According to the FBI’s 2021 Elder Fraud Report, more than $1.7 Billion was lost to fraud and scams by people over 60 in 2021. This group had the highest number of incidents and the greatest losses, according to the report.
However, this doesn’t mean that you should target your grandparents to learn phishing tricks at your next family gathering. Although older adults may have more risk factors than others, scammers can still target anyone. However, everyone is better at avoiding scams if they are well informed.
Families and caregivers may have their own stories about scams. Taylor Patskanick, AgeLab at the Massachusetts Institute of Technology, recommends that there be a “multigenerational conversation” about the topic.
Talking about fraud and financial exploitation can help seniors avoid falling for scams. However, younger people could benefit from a reminder.
This is what you need to know to make the conversation more productive for everyone.
Addressing risk factors for fraud
Research is showing that scams are more common in older adults. Here are some examples:
Insufficient knowledge to avoid scams.
A panel of seniors aged 85 and over discussed fraud and financial exploitation at MIT AgeLab.
“We heard a lot from them about really lacking information — very precise information about a scam that was circulating,” Patskanick says.
According to Patskanick, older adults “articulated a common understanding that they have gaps in technology knowledge which can make it easy for them, sometimes, to be prey for digitally-enabled financial exploitation, fraud, and exploitation.”
Preventing scams in the elderly can help them avoid being scammed again, according to a 2014 study in Basic and Applied Social Psychology.
Not only older adults can benefit from
According to a 2021 study by the Financial Industry Regulatory Authority (or FINRA), a non-governmental organization that regulates U.S. securities market, even a three-minute viewing of a video on investing fraud techniques decreased susceptibility to financial crime in all ages. The effect lasted longer if the information was repeated.
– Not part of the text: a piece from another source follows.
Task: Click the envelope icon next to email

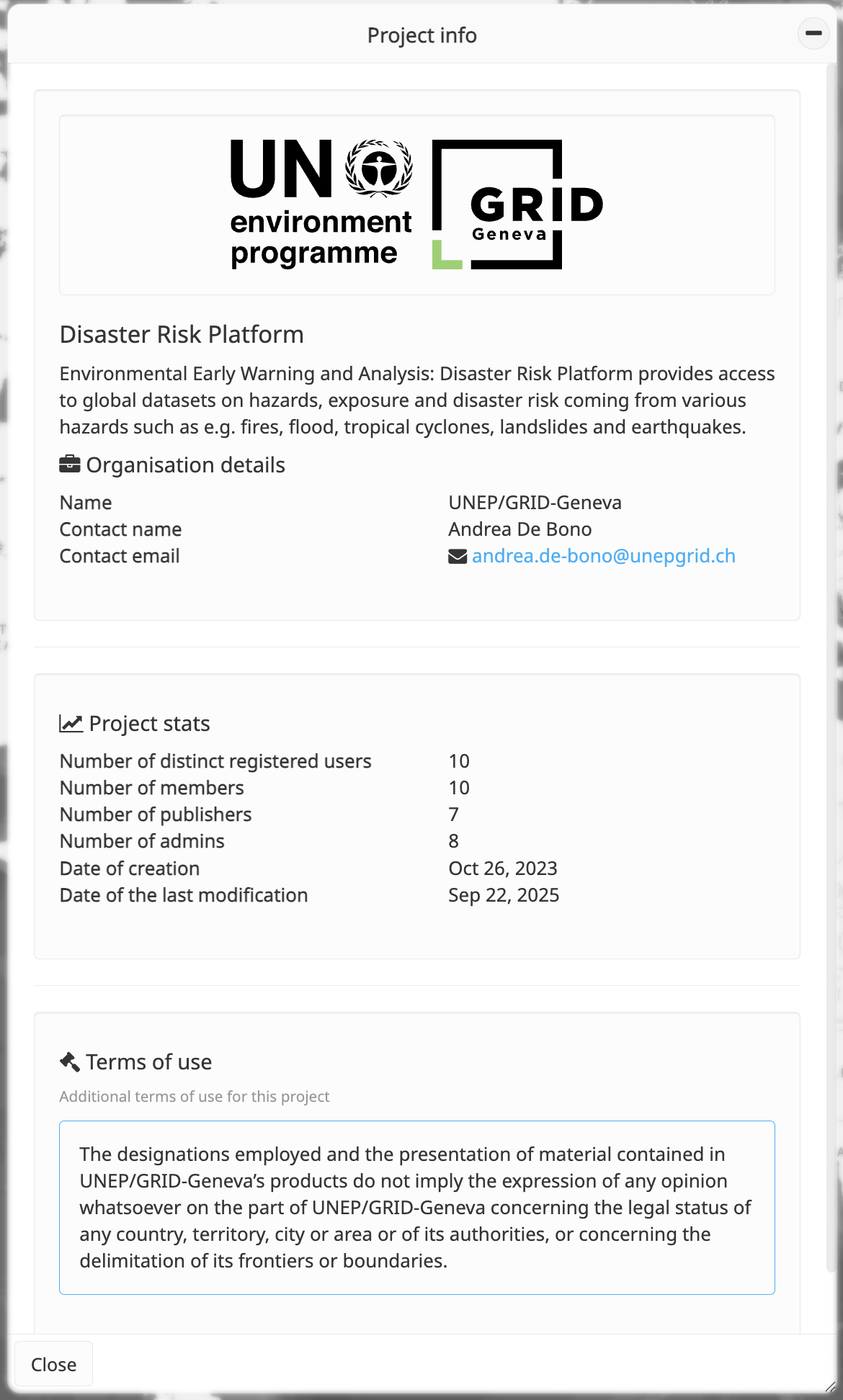Action: pyautogui.click(x=458, y=557)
Talking about fraud and scams during a family gathering can help everyone avoid them in the long-term.
Common types frauds and scams
There are very few scams that target only older adults. However, there are others like the grandparent scam (explained further below).
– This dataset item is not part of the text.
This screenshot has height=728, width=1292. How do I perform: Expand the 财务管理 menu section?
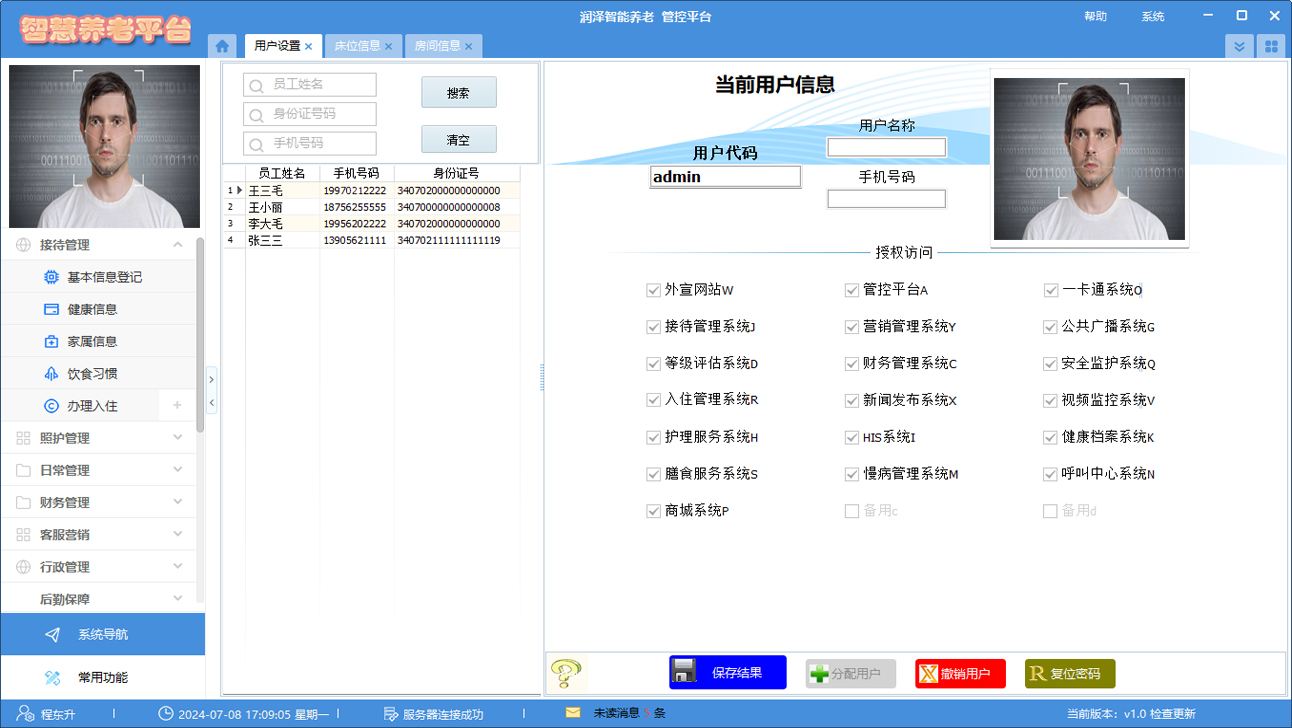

These are the most prevalent types of fraud and scams targeting older adults. They were reported to the Senate Special Committee on Aging’s Fraud Hotline, and/or FBI’s Internet Crime Complaint Center.
Tech Support scam
It’s a scam: Scammers claim they are working for companies such as Microsoft, Apple, or Google. They may claim that your phone or computer has been infected with viruses, or ask for remote access.
How to deal with it: Don’t lose computer access or your personal information. Talk to a tech-savvy friend who can help you determine if it is a problem and how to fix it.
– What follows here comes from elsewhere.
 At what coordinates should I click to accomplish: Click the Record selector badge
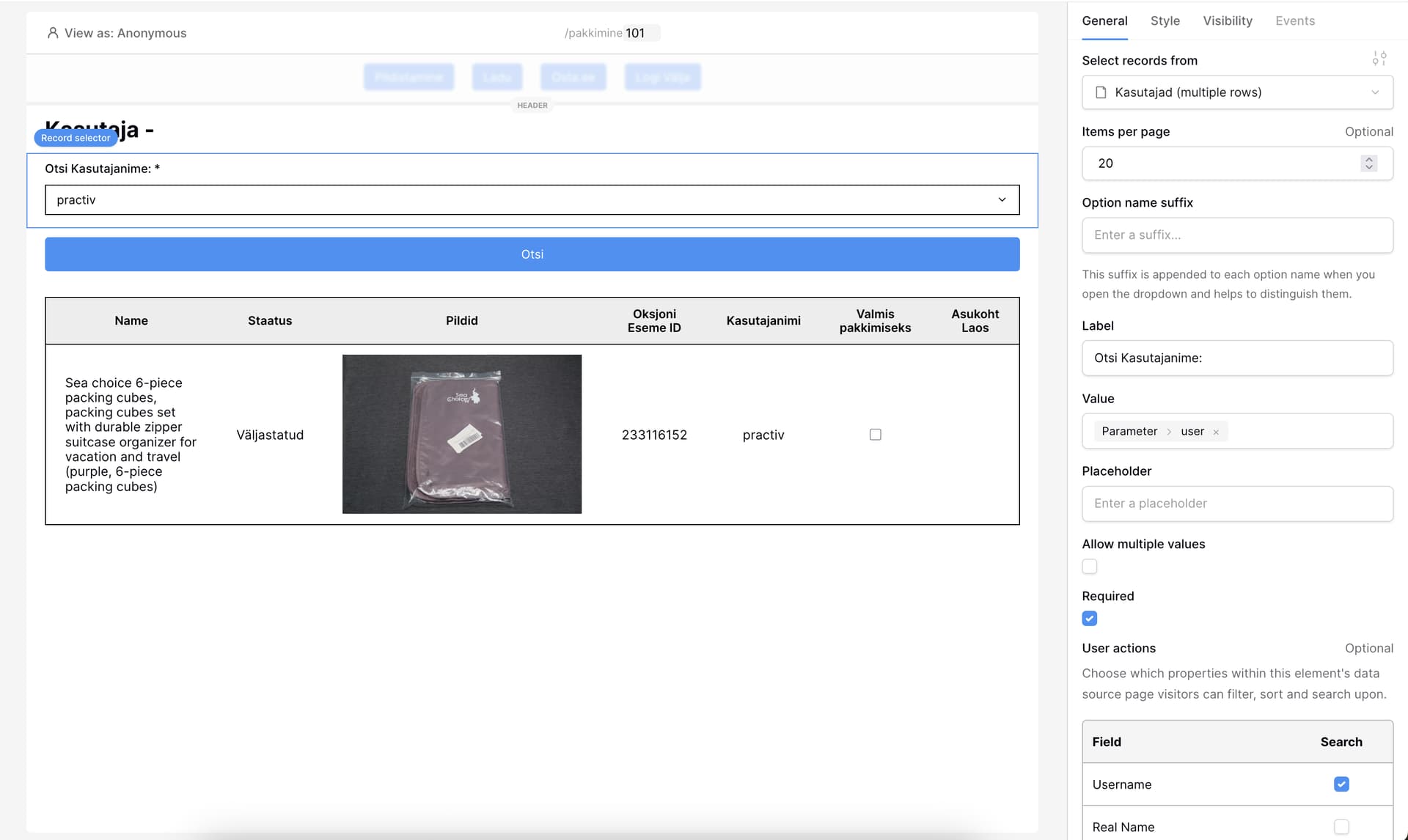76,138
Government impersonation scam
It’s a scam: Scammers pretend to work for the IRS, Social Security, Medicare, or Medicare. They may claim that you owe money, need a new ID card or owe them money. Then they ask for your personal information and a payment.
How to deal with it: Do not send money or provide personal information. You can confirm if there is an issue by obtaining the contact information of the agency via a “.gov”. website such as IRS.gov or USA.gov.
It’s a scam: Scammers pretend to be grandchild or another relative. They may claim that they are in serious financial trouble and urgently need funds to fly, pay a medical bill, or bail.
How to deal with it: Don’t immediately send money or share personal information. You can check on the whereabouts of your family member with another relative, or contact them using an online or phone number that is theirs.
It’s a scam. They claim to be offering a sweepstakes, or lottery. You might be told you have won a large prize but that you must pay taxes or fees in order to collect it. Then they will ask you for financial information.
How to deal with it: Don’t give away your personal information or money. Real sweepstakes won’t require you to pay anything to enter or to win a prize.
Resources to help guide conversations
These are additional anti-fraud resources that older adults can use to get information about current scams and how to stop them.
The Federal Trade Commission (FTC) has an anti-fraud campaign for older adults called “ Pass It On “. The campaign provides simple instructions in English or Spanish on how to avoid common frauds.
The U.S. Department of Justice’s Elder Justice Initiative provides resources and guidance on how to report abuse and financial exploitation of seniors.
The author of this article received a journalism fellowship from Gerontological Society of America and the Journalists Network on Generations.